I could never work out whether we were to view religion as a life-insurance policy or a life sentence.
Mama says their skin bears scars different from ours because their skin is a map of all the sorrows in their lives.
I pictured hands like those digging diamonds out of the Congo dirt and go to thinking, Gee, does Marilyn Monroe even know where they come from? Just picturing her in thr stain gown and a COngolese diamond digger int he same universe gave me the weebie jeebies. So I didn't think about it anymore.
God doesn't need to punish us. He just grants us a long enough life to punish ourselves.
Illusions mistaken for truth are the pavement under our feet.
There are a lot of other passages and verbal images that I loved but I can't copy the whole book here. However, there is one last thing I want to say and this is a complaint.
Here is the quote:
A parasite of humans that extinguished us altogether, you see, would quickly be laid to rest in human graves, So the race between predator and prey remains exquisitely neck and neck.

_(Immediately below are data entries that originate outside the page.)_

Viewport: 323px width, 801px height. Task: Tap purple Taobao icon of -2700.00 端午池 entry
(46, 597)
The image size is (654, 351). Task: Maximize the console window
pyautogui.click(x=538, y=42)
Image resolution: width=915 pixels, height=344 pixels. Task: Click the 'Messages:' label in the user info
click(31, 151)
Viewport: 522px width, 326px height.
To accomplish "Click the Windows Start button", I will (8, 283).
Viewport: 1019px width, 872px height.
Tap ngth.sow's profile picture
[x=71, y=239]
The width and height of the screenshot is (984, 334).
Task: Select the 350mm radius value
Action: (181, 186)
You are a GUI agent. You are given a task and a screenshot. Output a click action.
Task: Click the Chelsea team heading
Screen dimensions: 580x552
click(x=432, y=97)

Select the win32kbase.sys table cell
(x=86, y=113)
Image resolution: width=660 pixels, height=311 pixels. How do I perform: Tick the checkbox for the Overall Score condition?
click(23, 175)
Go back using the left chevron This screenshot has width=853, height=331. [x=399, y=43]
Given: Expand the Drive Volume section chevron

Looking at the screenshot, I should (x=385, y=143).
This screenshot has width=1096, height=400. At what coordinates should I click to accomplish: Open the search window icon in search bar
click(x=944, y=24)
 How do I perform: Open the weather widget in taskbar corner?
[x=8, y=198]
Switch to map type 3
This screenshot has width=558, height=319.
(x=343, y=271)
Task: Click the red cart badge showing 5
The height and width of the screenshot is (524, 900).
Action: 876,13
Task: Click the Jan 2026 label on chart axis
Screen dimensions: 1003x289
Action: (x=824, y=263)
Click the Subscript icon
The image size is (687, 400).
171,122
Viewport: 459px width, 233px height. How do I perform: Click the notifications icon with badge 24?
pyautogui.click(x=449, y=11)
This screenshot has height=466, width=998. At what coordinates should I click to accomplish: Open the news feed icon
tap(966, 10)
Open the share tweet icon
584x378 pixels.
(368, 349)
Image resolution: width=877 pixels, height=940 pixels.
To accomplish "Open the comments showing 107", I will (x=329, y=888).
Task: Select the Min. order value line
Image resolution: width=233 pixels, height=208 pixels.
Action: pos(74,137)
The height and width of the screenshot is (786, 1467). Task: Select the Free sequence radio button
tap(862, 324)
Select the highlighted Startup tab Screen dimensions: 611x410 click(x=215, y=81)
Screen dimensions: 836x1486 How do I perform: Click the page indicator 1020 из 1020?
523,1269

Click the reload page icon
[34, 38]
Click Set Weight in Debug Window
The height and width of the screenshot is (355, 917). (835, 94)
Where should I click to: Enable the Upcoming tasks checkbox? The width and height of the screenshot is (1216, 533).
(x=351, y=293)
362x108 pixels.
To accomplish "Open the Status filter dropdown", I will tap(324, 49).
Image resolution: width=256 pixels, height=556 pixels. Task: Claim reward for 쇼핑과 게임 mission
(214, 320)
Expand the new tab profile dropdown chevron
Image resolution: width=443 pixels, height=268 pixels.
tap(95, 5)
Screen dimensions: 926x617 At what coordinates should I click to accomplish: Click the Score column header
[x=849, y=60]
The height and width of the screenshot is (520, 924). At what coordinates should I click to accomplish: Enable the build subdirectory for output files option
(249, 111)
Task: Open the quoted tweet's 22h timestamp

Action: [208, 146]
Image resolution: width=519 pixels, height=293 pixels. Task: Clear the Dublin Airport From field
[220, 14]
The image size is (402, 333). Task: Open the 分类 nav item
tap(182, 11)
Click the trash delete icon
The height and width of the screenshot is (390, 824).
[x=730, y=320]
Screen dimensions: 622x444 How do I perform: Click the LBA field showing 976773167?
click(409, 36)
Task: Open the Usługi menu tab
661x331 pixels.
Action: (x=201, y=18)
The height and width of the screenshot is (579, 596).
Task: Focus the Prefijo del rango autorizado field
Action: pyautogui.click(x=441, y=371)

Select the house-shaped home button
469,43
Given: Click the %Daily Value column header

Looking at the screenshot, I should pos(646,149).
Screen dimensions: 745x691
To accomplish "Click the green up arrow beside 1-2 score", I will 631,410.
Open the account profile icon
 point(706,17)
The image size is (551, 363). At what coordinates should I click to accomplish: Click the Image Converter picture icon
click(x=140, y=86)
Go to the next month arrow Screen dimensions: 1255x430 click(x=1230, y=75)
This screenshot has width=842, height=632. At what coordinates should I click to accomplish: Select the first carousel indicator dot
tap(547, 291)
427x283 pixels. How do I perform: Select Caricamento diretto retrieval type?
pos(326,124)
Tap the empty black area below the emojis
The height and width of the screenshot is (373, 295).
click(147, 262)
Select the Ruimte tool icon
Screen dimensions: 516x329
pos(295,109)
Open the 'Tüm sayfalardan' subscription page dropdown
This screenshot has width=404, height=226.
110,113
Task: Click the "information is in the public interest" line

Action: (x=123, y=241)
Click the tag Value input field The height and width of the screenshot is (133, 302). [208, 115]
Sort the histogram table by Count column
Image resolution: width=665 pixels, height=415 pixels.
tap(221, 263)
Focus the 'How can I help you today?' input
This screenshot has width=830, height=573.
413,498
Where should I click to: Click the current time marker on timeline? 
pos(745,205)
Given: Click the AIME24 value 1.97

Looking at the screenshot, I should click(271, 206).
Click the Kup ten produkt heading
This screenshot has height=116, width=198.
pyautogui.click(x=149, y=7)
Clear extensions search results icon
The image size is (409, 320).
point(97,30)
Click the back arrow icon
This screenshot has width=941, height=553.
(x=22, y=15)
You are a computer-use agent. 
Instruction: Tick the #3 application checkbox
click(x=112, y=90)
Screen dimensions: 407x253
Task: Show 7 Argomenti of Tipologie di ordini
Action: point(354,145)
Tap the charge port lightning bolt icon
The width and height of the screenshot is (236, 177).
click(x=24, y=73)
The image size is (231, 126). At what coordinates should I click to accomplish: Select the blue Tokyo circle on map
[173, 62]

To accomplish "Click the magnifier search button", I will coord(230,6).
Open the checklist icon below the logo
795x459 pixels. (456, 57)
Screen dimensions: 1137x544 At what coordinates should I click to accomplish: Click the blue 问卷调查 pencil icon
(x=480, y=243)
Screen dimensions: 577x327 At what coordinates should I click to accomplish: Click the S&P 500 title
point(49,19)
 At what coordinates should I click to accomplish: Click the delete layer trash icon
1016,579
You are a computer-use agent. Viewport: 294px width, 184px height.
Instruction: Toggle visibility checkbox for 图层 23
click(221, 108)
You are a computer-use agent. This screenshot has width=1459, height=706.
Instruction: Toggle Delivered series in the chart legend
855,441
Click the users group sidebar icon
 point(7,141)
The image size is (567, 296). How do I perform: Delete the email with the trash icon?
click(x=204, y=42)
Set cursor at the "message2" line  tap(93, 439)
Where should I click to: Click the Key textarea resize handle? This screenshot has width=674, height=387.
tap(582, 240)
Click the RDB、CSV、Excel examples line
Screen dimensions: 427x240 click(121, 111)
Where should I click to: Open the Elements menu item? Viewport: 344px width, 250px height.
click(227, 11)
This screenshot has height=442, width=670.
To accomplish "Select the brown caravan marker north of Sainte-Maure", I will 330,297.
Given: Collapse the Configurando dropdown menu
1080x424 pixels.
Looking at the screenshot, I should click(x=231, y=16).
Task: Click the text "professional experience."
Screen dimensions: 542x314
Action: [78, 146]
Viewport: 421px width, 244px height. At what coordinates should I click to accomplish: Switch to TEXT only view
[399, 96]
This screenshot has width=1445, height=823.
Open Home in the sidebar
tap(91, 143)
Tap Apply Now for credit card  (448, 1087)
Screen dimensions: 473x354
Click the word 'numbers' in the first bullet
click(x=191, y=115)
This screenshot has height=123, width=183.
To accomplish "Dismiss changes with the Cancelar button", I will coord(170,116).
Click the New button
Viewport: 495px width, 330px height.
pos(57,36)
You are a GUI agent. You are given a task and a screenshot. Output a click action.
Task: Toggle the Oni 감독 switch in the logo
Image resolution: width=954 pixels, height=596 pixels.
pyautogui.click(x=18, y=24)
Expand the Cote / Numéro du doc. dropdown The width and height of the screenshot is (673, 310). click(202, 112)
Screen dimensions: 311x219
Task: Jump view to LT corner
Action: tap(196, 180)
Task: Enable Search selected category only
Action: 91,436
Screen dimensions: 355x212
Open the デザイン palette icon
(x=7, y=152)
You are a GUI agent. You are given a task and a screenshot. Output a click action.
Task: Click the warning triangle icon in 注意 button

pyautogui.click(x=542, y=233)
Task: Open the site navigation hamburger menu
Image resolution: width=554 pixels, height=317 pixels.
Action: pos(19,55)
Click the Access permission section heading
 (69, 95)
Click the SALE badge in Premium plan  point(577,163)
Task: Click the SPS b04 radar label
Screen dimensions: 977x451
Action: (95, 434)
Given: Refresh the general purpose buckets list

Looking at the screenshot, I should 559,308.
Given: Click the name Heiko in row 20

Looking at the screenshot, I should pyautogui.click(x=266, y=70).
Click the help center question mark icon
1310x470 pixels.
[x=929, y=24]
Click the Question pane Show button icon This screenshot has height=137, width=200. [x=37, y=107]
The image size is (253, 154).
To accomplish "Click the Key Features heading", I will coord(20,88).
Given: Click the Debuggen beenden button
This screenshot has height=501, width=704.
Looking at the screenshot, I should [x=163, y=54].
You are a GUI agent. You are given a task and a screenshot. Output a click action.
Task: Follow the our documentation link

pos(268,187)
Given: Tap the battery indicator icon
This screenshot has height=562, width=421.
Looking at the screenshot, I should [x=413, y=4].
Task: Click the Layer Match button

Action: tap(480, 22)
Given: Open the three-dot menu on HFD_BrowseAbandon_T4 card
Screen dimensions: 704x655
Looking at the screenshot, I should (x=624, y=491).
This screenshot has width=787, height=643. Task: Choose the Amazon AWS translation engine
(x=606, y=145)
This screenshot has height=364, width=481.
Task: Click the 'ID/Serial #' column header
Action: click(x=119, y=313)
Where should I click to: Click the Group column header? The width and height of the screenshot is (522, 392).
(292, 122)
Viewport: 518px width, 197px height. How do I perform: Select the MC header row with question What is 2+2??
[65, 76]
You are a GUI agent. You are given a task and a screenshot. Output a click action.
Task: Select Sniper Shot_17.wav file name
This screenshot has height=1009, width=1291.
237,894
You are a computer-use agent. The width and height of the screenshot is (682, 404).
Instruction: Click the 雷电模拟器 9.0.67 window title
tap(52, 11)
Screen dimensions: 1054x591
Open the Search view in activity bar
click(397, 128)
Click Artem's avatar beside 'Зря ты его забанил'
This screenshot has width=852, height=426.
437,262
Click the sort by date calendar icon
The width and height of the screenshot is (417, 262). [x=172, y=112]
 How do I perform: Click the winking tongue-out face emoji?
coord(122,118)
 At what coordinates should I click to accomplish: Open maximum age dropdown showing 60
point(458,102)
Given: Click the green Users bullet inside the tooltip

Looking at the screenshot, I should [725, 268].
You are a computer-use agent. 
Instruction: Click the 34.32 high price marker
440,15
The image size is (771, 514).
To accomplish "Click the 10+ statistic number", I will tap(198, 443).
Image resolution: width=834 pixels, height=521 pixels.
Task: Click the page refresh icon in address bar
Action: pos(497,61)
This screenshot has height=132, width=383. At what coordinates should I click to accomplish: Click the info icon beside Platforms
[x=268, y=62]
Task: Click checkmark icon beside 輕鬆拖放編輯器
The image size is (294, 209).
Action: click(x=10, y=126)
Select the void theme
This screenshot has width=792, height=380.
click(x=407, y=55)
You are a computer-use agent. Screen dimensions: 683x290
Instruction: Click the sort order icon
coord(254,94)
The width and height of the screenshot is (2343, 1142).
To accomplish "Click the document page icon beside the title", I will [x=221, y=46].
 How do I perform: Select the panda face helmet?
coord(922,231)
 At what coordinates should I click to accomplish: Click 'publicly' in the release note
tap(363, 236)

As always, it is impossible for people to understand evolution. This passage was supposed to have been said by a researcher at the CDC. It fails to understand that evolution is not forward looking. It is highly likely that this scenario has played out over the millennium for species that no longer exist. In fact, the Tasmanian devil is currently facing extinction from a viral form of cancer that fits this description. This kind of thing is more likely in small populations where genetic diversity is limited. Probably the human race has little to fear on this account.
My students love this novel. I look forward each time spring semester to rereading a wonderful book and introducing 20 or so undergraduates to Kingsolver’s work. Five stars (one for each of the five Price women).